Now it’s time to develop, evaluate, and prioritize potential actions which, when implemented, can result in outcomes that make progress toward the stated objectives. These activities collectively create the basis for an implementation plan.
Steps for successfully executing plan outcomes:
Identify Potential Actions
Evaluate and Prioritize Actions
Develop an Implementation Plan
Political and Public Support
How well does the project address stakeholder/ community values? Does the action have support from elected officials and is there political will to accomplish it?
Is the action allowed under existing water law and land use regulations?
Are there funding sources available for the total capital cost and ongoing maintenance/operations costs?
Property Ownership and Accessibility
If the action is on private land, how willing are the landowners? If on public land, what is the process for and likelihood of gaining approval?
Does the community have the leadership, staff resources, capabilities, and underlying structures to administer and maintain the action?
Are there ready partners for funding and collaboration that can be leveraged to expand the benefits of the action?
How effective at meeting project objectives is the action?
Will implementing the action have unintended consequences that should be considered? For example, irrigation efficiency improvements may impact plant communities that rely on them, or bank stability measures may move erosion and deposition processes up or downstream.
Does the action advance other long-term community plans and goals?

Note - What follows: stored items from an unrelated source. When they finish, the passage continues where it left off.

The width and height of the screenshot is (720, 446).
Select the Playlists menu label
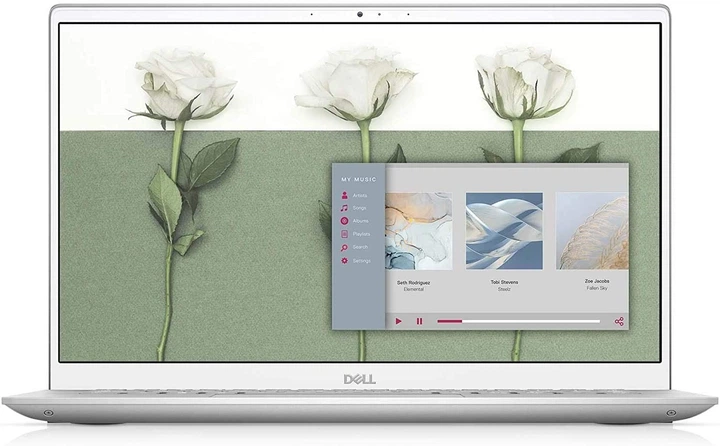pos(361,234)
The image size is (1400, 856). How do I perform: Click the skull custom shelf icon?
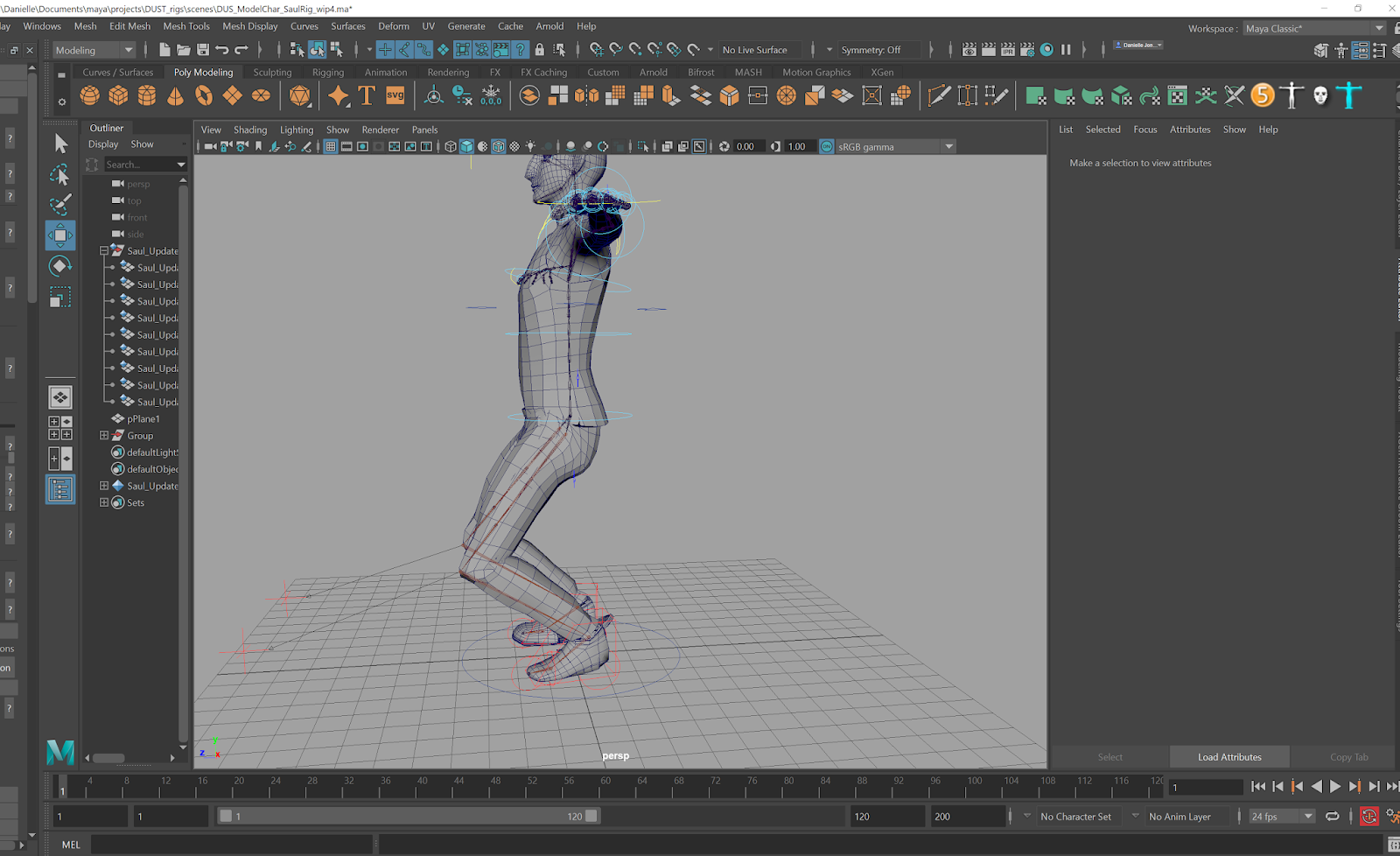tap(1320, 95)
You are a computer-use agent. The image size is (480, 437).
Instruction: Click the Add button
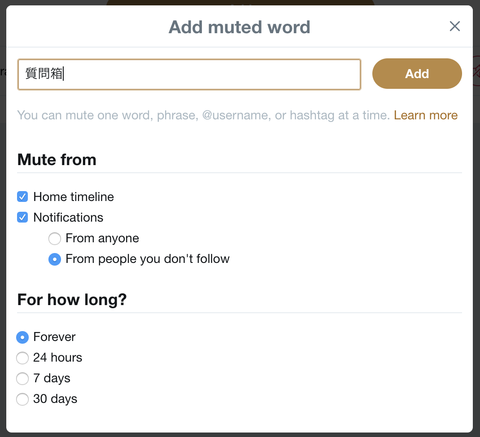click(x=417, y=74)
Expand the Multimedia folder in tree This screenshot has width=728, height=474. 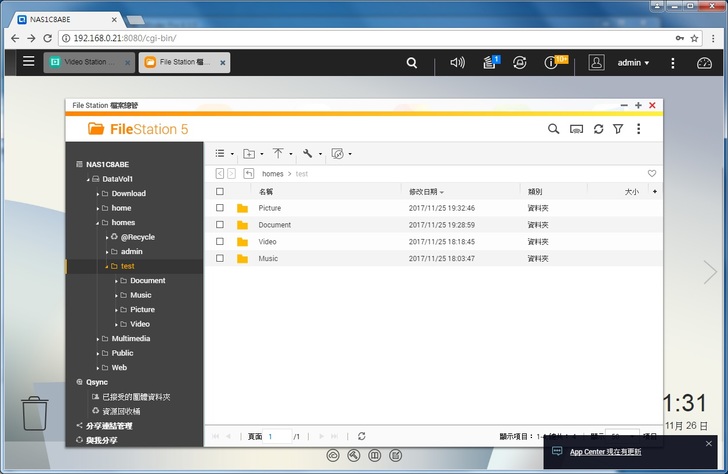[99, 339]
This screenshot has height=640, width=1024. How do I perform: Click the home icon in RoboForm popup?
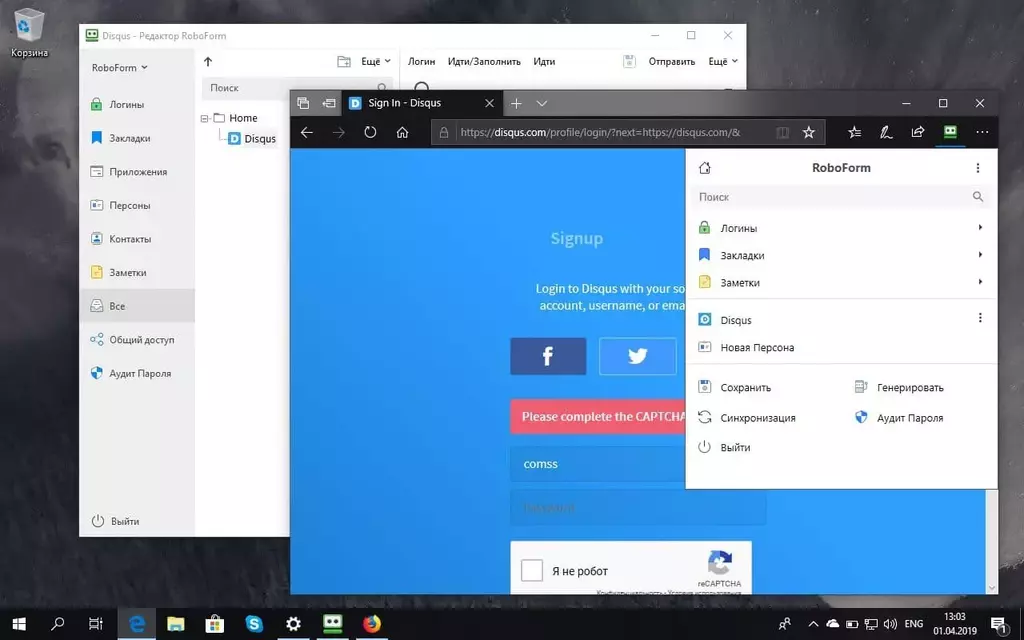pyautogui.click(x=705, y=168)
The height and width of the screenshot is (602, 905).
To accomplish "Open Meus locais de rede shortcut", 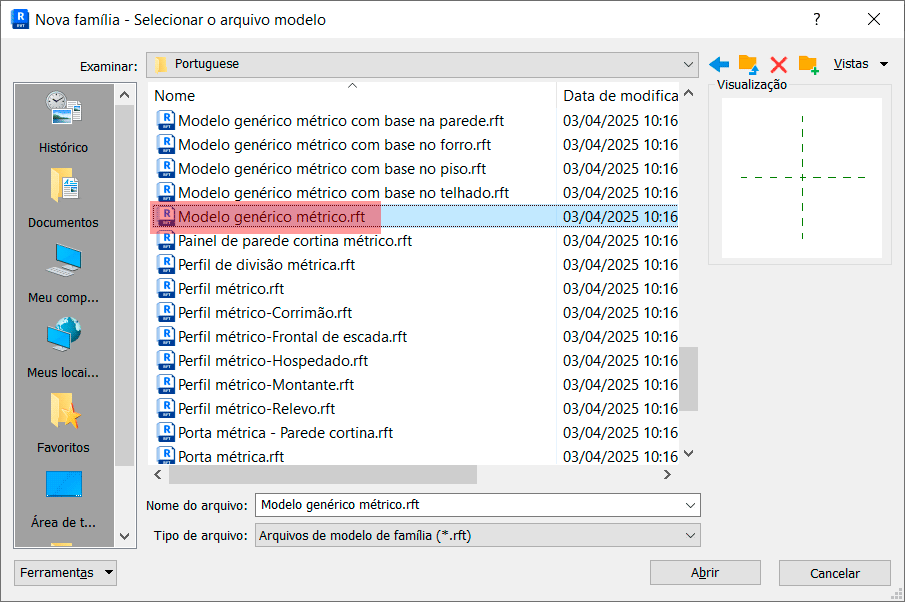I will (63, 347).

Promote leadership and set the stage for implementation:
As an alternative to having the technical consultant consider the criteria for each action (which could be expensive), use this step to empower stakeholders to take ownership over the actions. Have the stakeholder who would potentially be the lead fill out a worksheet addressing these criteria. Once all the worksheets are compiled, the full stakeholder group can review/rank the actions, resulting in a priority list. One SMP using this approach only included an action in their plan if the worksheet was completed, which indicated that the lead entity was serious about making that action happen. This exercise helps stakeholders consider whether they are willing to take the action on, if the action is realistic, and how the action fits into their priorities and work plans, all while cultivating leadership and buy-in.